7)      Cooptação, pela Igreja Positivista, dos menosprezados (mulheres e proletários), como auxiliares diretos do Poder Espiritual. Compreendida a Religião da Humanidade no sentido totalitário que acaba de ser exposto, Comte partiu para organizar a Igreja Positivista, à semelhança da estrutura presente na Igreja Católica, com Papa, Sacerdotes, Sacramentos, Santos, Culto e Excomunhões. A bizarra organização (que somente encontrou repercussão no Brasil, na Igreja Positivista, chefiada por Miguel Lemos e Teixeira Mendes) cooptou as mulheres e os proletários, abandonados, segundo Comte, pela Sociedade Ocidental, a fim de que, com a sua ajuda, o clero positivista conseguisse converter os indivíduos, do egoísmo para o altruísmo, a fim de que todos se entregassem, sem limites, à identificação coletiva com a ação redentora da Igreja Positivista. Somente assim seria possível a plena felicidade humana, numa espécie de paraíso terrestre, em que o objeto de culto não seria um Deus longínquo, mas a Humanidade Regenerada, simbolizada na maternal figura de Clotilde de Vaux (1815-1846), elevada aos altares da nova religião como símbolo do novo homem liberto totalmente do egoísmo. O filósofo tinha-se apaixonado por ela, depois de ter sido abandonado pela sua esposa Caroline Massin (1802-1877). As políticas de “incorporação do proletariado à sociedade”, presentes na Constituição castilhista de 1891, bem como na legislação trabalhista getuliana, de 1943, encontram na Religião Positivista o seu ponto de inspiração.


8)      Significativa influência do Positivismo na América Latina. Embora a filosofia de Comte tivesse encontrado seguidores ilustrados (críticos do dogmatismo comteano) na Inglaterra com John Stuart Mill (1806-1873) e Herbert Spencer (1820-1903), e na França com Emile Littré (1801-1881), a parte religiosa do positivismo teve pouca ressonância, sendo Pierre Laffitte (1823-1903) o discípulo mais renomado no seio da cultura francesa. A influência do fundador do Positivismo foi mais marcante, no entanto, na América Latina. No Brasil, houve quatro grandes manifestações do comtismo: em primeiro lugar, a corrente do Positivismo Ilustrado, com Luiz Pereira Barreto (1840-1923), Pedro Lessa (1859-1921), Ivan Lins Monteiro de Barros (1904-1975), etc. Em segundo lugar, a vertente do Positivismo Militar, cujos mais importantes expoentes foram Benjamin Constant Botelho de Magalhães (1836-1891) e o Marechal Cândido Rondon (1865-1958).
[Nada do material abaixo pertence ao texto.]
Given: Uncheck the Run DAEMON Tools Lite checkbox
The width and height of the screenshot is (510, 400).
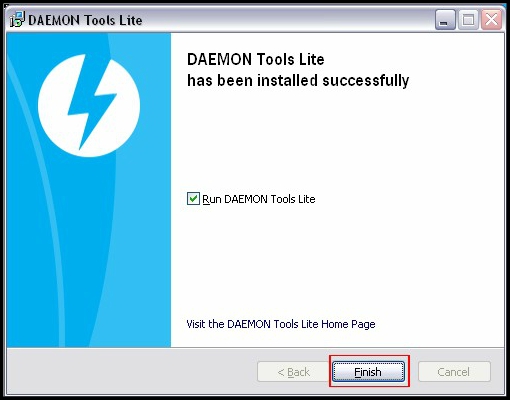Looking at the screenshot, I should (193, 199).
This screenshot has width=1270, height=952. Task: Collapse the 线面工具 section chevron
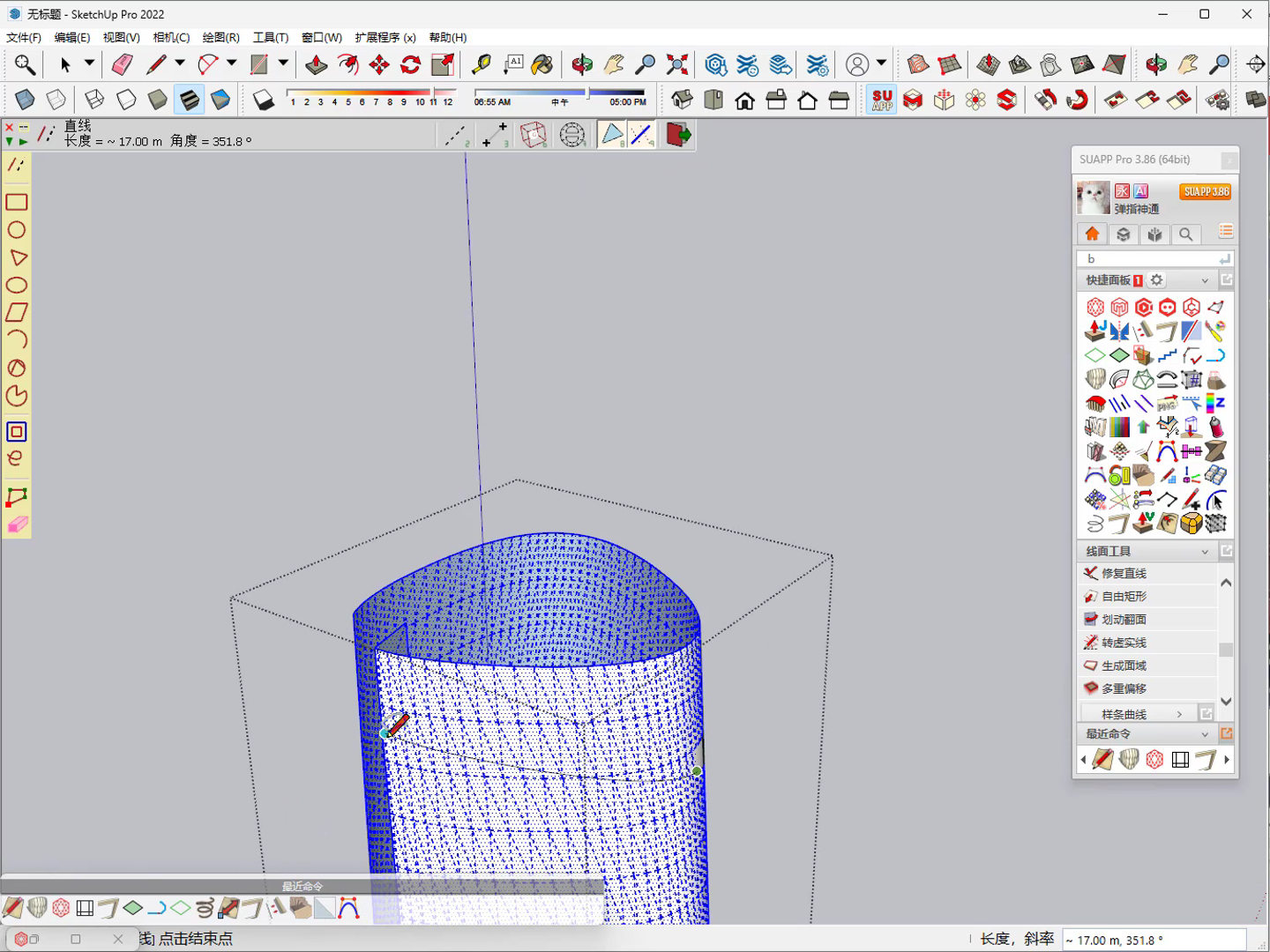point(1205,551)
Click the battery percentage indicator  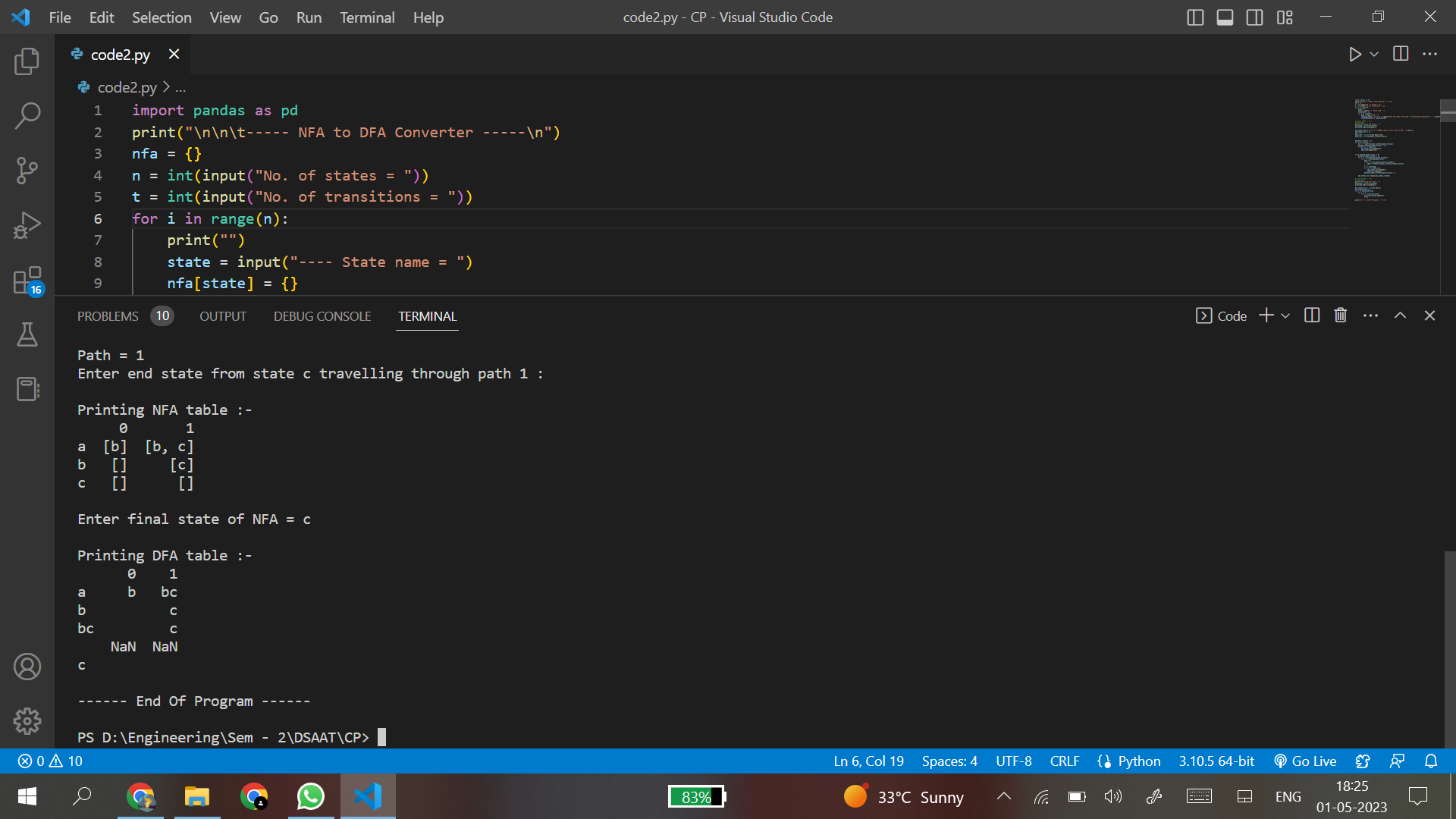tap(695, 796)
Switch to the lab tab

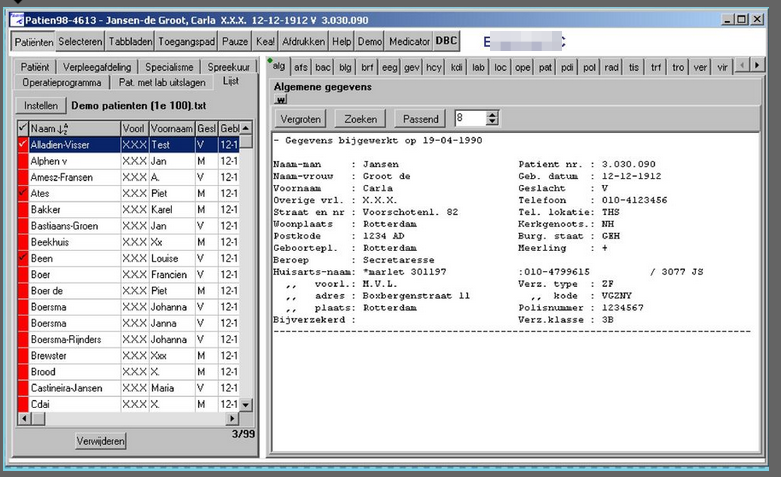[x=479, y=67]
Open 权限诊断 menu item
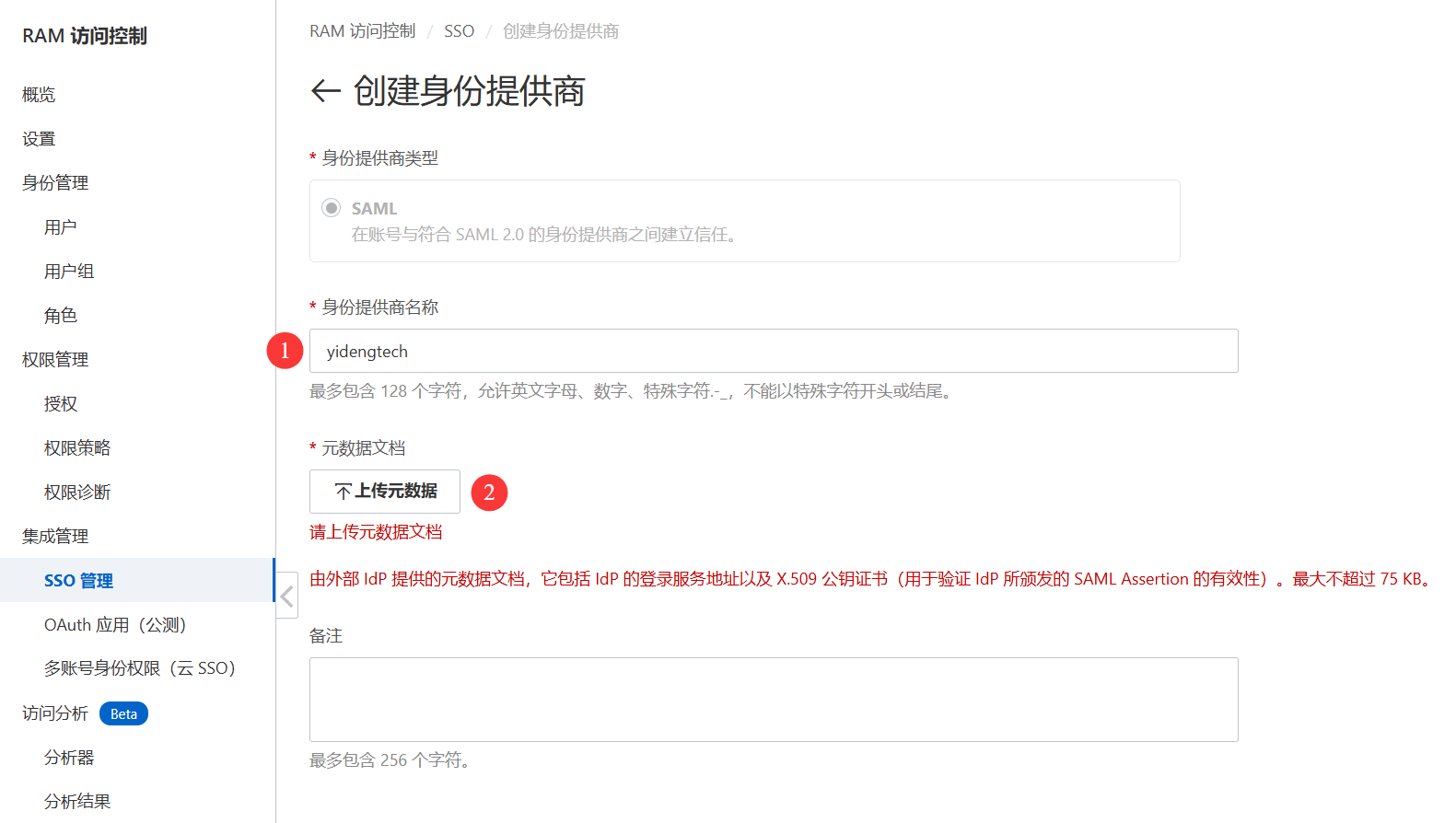The image size is (1456, 823). (77, 493)
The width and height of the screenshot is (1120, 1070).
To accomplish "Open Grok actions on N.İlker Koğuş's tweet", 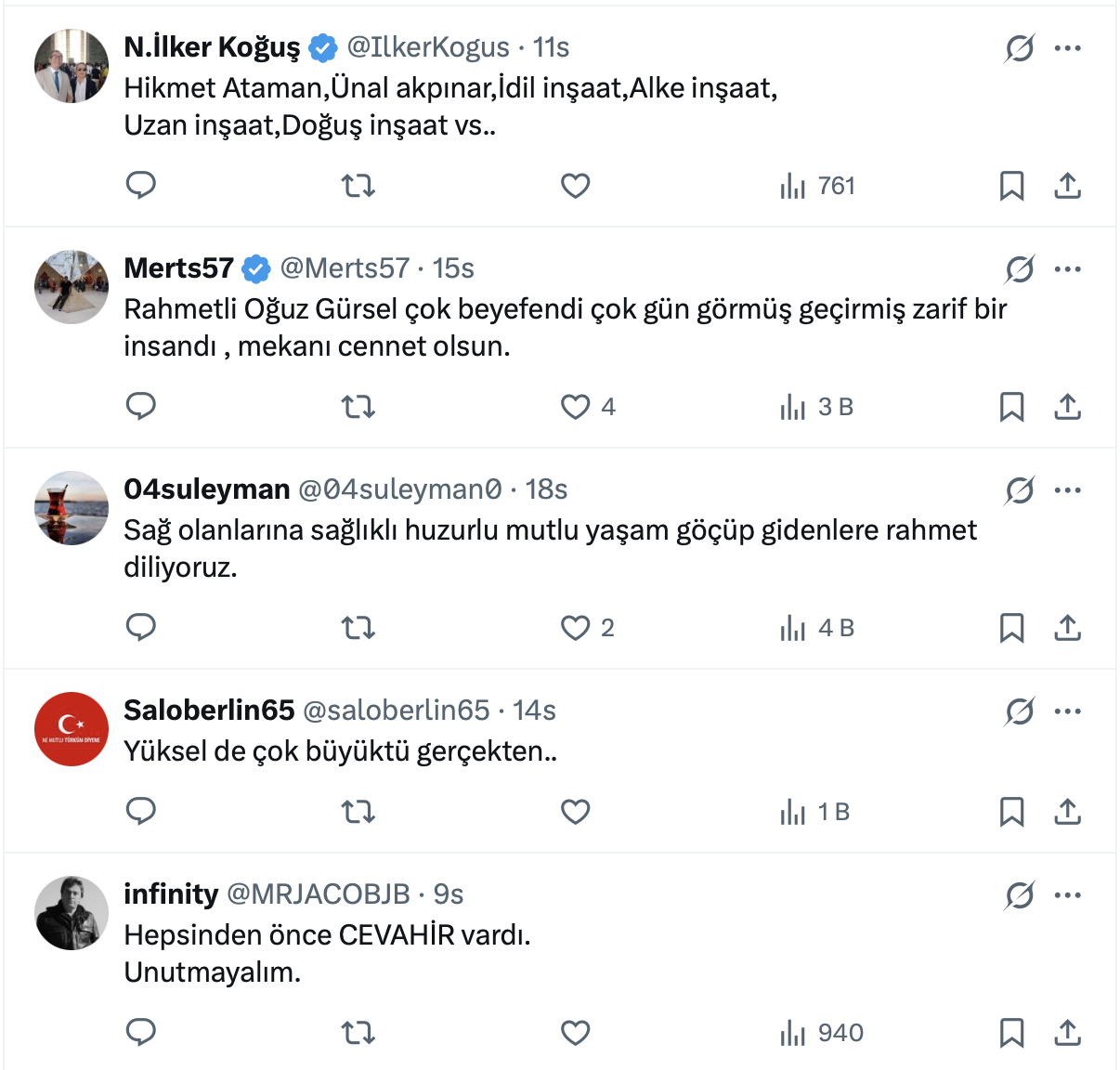I will (x=1019, y=48).
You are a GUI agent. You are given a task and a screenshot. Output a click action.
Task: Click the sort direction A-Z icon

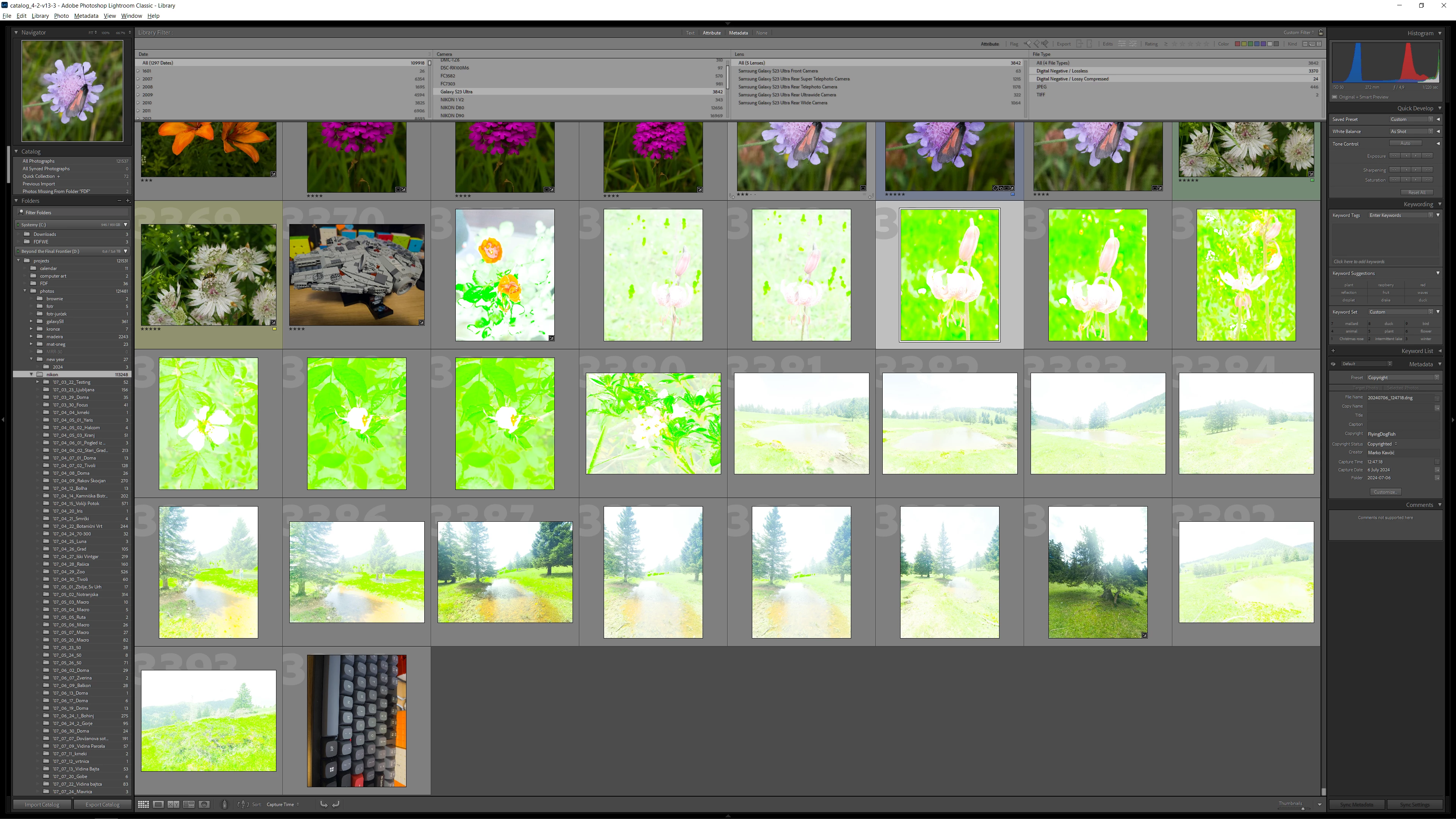pyautogui.click(x=243, y=804)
Em terceiro lugar, deve ser mencionada a corrente do Positivismo Religioso, que desaguou na Igreja Positivista Brasileira, organizada por Miguel Lemos (1854-1917) e Raimundo Teixeira Mendes (1855-1927). Em quarto lugar, consolidou-se a vertente do Positivismo Político, que floresceu no Rio Grande do Sul ao ensejo da ditadura republicana de Júlio de Castilhos (1860-1903) e Borges de Medeiros (1863-1961), modelo autocrático que foi levado ao plano nacional por Getúlio Vargas (1883-1954), em 1930. No Chile, o Positivismo teve duas manifestações diferentes: a da Igreja Positivista, organizada pelos irmãos Lagarrigue: Jorge (1854-1894), Juan Enrique (1852-1927) e Luis (1864-1949) e a vertente do Positivismo Ilustrado, cujos expoentes foram Valentín Letelier (1852-1919) e José Victorino Lastarria (1816-1888). Na Argentina, o Positivismo ganhou apenas a dimensão Ilustrada com José Ramos Mejía (1849-1914), Agustín Alvarez (1857-1914), José Ingenieros (1877-1925) e Carlos Octavio Bunge (1875-1918). Na Colômbia, desenvolveu-se a vertente Ilustrada com Salvador Camacho Roldán (1827-1900), bem como a Política com Rafael Núñez (1825-1894). Por último, no México encontramos a variante Ilustrada, com Gabino Barreda (1818-1881) e José Yves Limantour (1854-1935), bem como a corrente Política, cujo grande representante foi o general Porfirio Díaz (1830-1915), que estabeleceu o modelo da “ditadura científica”.